Islamic State threatens Turkey, calls Erdogan 'Satan'
In an online video released on Tuesday, the Islamic State (IS) group called on Turks to "conquer Istanbul and Turkey from the ones who cooperate with the West," while referring to President Recep Tayyip Erdogan as "Satan".
The video titled “A message to Turkey” told Turks they must abandon secularism and rise up against “atheists, crusaders and devils who fool them and make them slaves to the crusaders.”
In the video, IS denigrates Erdogan as “treacherous” for allegedly “selling the country to the US and Western powers” and attacks him for supporting the US-led coalition against IS.
Speaking in Turkish, an unidentified IS militant told Turks to revolt against their country and join IS instead.
"You first need to repent from all mistakes – which are caused by this treacherous Satan [Erdogan] and his friends - that unsettle you," said the bearded man.
"Turkish people should refuse to accept democracy, secularism, human laws, and all types of other evils," he added.
The video also made references to the Kurdish Workers’ Party (PKK), its imprisoned leader Abdullah Ocalan and the founder of the modern Turkish state Mustafa Kemal Ataturk – known as the harbinger of a secularist, military government.
"Whoever follows the path of Ataturk and disregards Sharia [law], becomes Satan themselves by befriending the Crusaders, apostates and atheists."
According to Aaron Stein, an associate fellow at the Royal United Security Institute (RUSI) the video represents a shift in IS’s approach toward Turkey.
“The video is a representation of what IS said in Konstantiniyye last month [IS’s Turkish-language magazine].The big takeaway is there has been a shift in IS rhetoric against Turkey, whereas they [IS] were largely ignoring Turkey beforehand,” said Stein.
“Oddly enough [IS] accuses Erdogan and Turkey of being in bed with YPG and now with the Incirlik agreement as stooges of the West or America. [The statement] is threatening Turkey in a way, which before the Konstantiniyye magazine, was not happening,” he added.
Turkish government has recently pushed for a shift in policies towards IS as well.

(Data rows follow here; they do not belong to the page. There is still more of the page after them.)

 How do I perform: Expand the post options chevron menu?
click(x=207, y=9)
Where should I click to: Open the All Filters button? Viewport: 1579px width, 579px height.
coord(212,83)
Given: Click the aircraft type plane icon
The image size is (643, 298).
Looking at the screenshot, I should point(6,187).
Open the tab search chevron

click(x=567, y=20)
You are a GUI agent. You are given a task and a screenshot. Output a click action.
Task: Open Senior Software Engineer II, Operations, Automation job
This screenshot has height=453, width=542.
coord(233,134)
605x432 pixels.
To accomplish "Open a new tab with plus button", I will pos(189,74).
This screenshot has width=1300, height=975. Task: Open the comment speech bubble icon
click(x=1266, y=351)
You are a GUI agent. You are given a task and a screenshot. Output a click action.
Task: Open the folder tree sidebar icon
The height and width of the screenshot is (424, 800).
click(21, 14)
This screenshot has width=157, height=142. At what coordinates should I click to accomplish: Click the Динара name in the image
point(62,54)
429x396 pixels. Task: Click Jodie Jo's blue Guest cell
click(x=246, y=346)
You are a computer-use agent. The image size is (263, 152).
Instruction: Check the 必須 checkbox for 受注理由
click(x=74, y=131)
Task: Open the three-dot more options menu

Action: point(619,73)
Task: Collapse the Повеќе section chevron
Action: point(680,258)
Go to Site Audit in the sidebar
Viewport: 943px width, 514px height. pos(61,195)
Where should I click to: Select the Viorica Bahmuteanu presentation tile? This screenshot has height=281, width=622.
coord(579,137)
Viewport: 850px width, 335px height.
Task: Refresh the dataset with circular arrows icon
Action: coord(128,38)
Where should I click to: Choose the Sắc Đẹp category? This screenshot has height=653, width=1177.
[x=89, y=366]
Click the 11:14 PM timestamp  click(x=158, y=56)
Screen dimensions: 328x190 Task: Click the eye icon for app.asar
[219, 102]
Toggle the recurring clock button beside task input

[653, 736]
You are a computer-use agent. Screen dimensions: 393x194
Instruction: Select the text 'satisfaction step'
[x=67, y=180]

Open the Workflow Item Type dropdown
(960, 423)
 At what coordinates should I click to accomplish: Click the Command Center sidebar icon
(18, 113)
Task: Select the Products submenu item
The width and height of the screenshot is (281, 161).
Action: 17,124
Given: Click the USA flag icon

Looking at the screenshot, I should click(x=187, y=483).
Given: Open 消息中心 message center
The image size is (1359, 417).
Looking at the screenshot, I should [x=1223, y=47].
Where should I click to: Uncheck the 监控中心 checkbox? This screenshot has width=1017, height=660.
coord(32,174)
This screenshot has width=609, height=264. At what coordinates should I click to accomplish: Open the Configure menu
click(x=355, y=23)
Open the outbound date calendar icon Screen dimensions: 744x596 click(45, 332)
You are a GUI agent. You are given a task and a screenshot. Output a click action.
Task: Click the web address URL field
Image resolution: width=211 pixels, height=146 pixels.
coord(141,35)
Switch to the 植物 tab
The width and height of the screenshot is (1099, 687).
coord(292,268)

The US and Turkey agreed late last month to formally join the US-led airstrike campaign against IS and carry out a military campaign to create a buffer-zone inside northern Syria.
“We are seeing a real shift in Turkey’s policy domestically and internationally in terms of the way it deals with IS and we are [thefore] seeing IS react,” said Stein.
The video also comes at a critical time in Turkish domestic politics as the country gears up for a snap election after parties have reportedly failed to create a coalition government.
“The video will certainly be picked up by pro-government circles... [and] wrapped into a narrative which they are trying to create that Turkey is fighting a war on terror against PKK and IS,” said Stein.
Since 24 July, about 1,600 IS and PKK members have been arrested in a wave of counter-terrorism raids, amid a spike in attacks targeting police and the army after a 20 July suicide bombing in the southeastern Suruç district which killed 32, mostly Kurdish activists.
Police have been carrying out nationwide operations to apprehend suspected PKK, IS, and DHKP-C members - all three of which are designated as “terrorist” organisations by the Turkish government.
Commenting on the video, a senior Turkish official said that the Suruç bombing was not the first incident, and that IS had targeted Turkish officials in the past, citing at 2014 raid on the Turkish consulate in Iraq and kidnapping of 49 Turkish diplomats and nationals.
“They have, likewise, called for ‘the conquest of Constantinople’ in the past,” said the official.
“Although Turkey terror-listed ISIL [IS] back in October 2013, security measures and crackdowns have been kept secret for fear of retaliation.”
“Turkish authorities are working hard to prevent future ISIL attacks and, as a result of the crackdown over the past year, Turkish police officers seized at least 30 suicide vests in safe houses,” added the official, using an alternative acronym for IS.
“The number of deadly attacks that we prevented makes it clear that we can not take a break until we root out terrorism in the region.”